BRANO FORNITO:
»»

Gli anni 1989-1991 segnano una svolta decisiva nella storia contemporanea. Su questo siamo quasi tutti d'accordo. Ma una svolta rispetto a cosa e verso che cosa? Il 1989 è l'anno della cosiddetta fine dei cosiddetti regimi comunisti. Gli anni 1990-1991 sono i confini temporali della cosiddetta guerra del Golfo Persico.

I due eventi, pur essendo strettamente connessi, presentano tuttavia caratteri profondamente distinti. La fine dei regimi comunisti segna la fine, la guerra del Golfo l'inizio di un'era. L'una conclude, l'altra dischiude un'epoca. L'una invita alla ri-valutazione, l'altra alla valutazione. L'una è la storia di speranze andate deluse, l'altra di timori ancora latenti.

Tuttavia, come ci ricorda Braudel, «gli eventi sono polvere», persino i grandí eventi, e non hanno alcun significato se non li collochiamo nei ritmi delle congiunture e negli andamenti di lunga durata. Ma questo è più facile a dirsi che a farsi, perché dobbiamo decidere quali sono le conjonctures e le strutture più rilevanti.

Cominciamo dalla fine dei regimi comunisti. Ho detto che ciò rappresenta la fine di un'era, ma di quale era? Dobbiamo analizzarla come la fine del periodo postbellico 1945-1989, o come la fine del periodo comunista 1917-1989, o come la fine dell'epoca rivoluzionaria francese 1789-1989 o come la fine dell'ascesa del sistema mondiale moderno, cioè il periodo 1450-1989? Ciascuna di queste ipotesi può fornire una chiave di lettura.

««

DATI DI PARTENZA:
»»

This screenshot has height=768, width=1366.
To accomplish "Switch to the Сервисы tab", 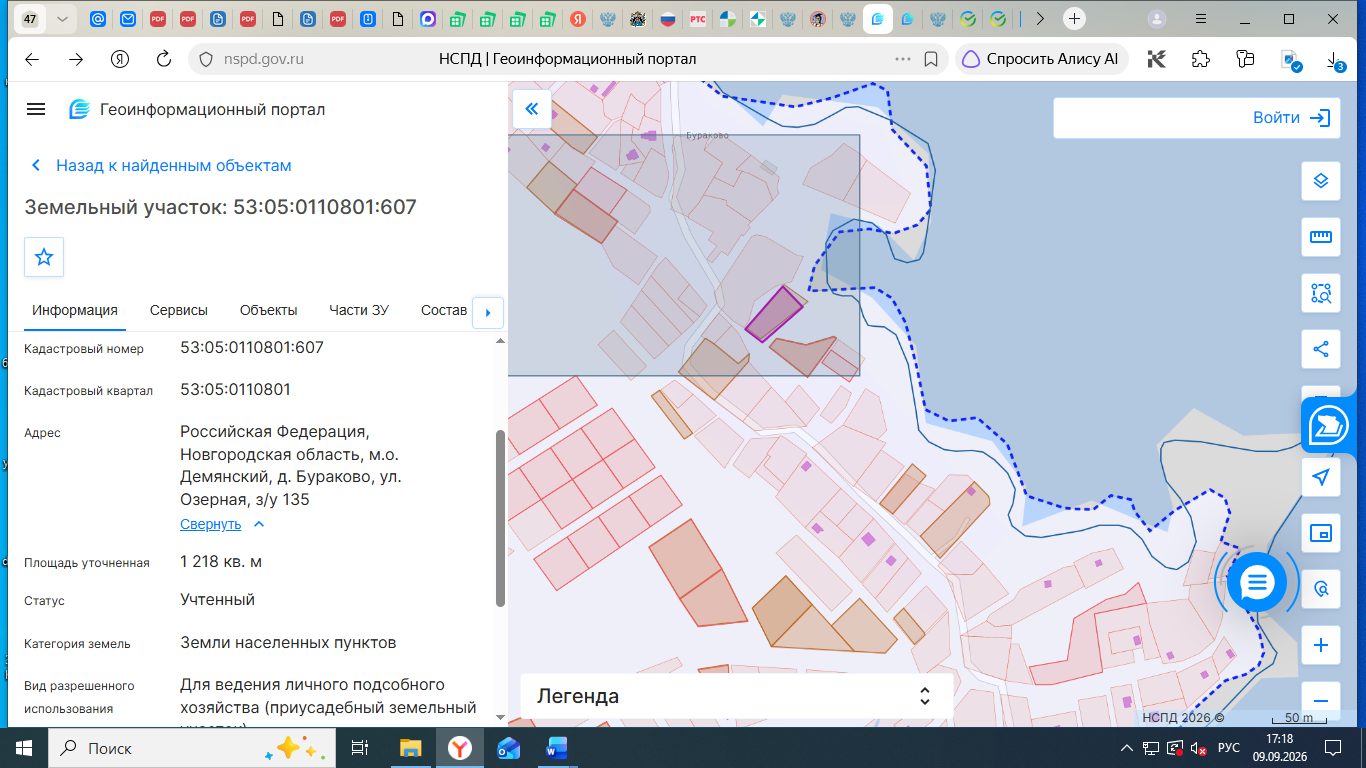I will (179, 310).
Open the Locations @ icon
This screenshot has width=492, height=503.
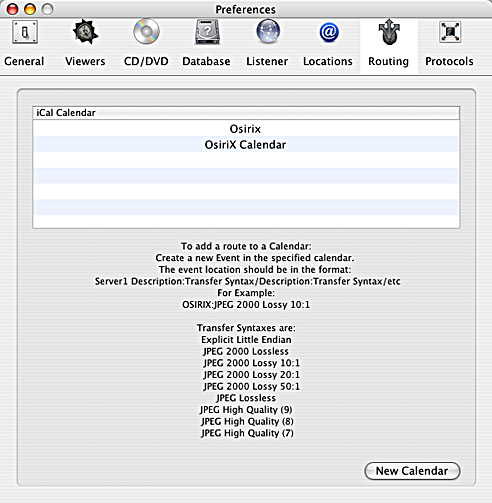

««

ESERCIZIO:
Rispondi in base al brano fornito, numerando le risposte allo stesso modo.
1. Quali anni segnano i confini temporali della guerra del Golfo Persico?
2. A chi viene attribuita la frase «gli eventi sono polvere»?
3. A quale periodo corrisponde l'ascesa del sistema mondiale moderno?

RISULTATO:
1. Gli anni 1990-1991.
2. A Braudel.
3. Al periodo 1450-1989.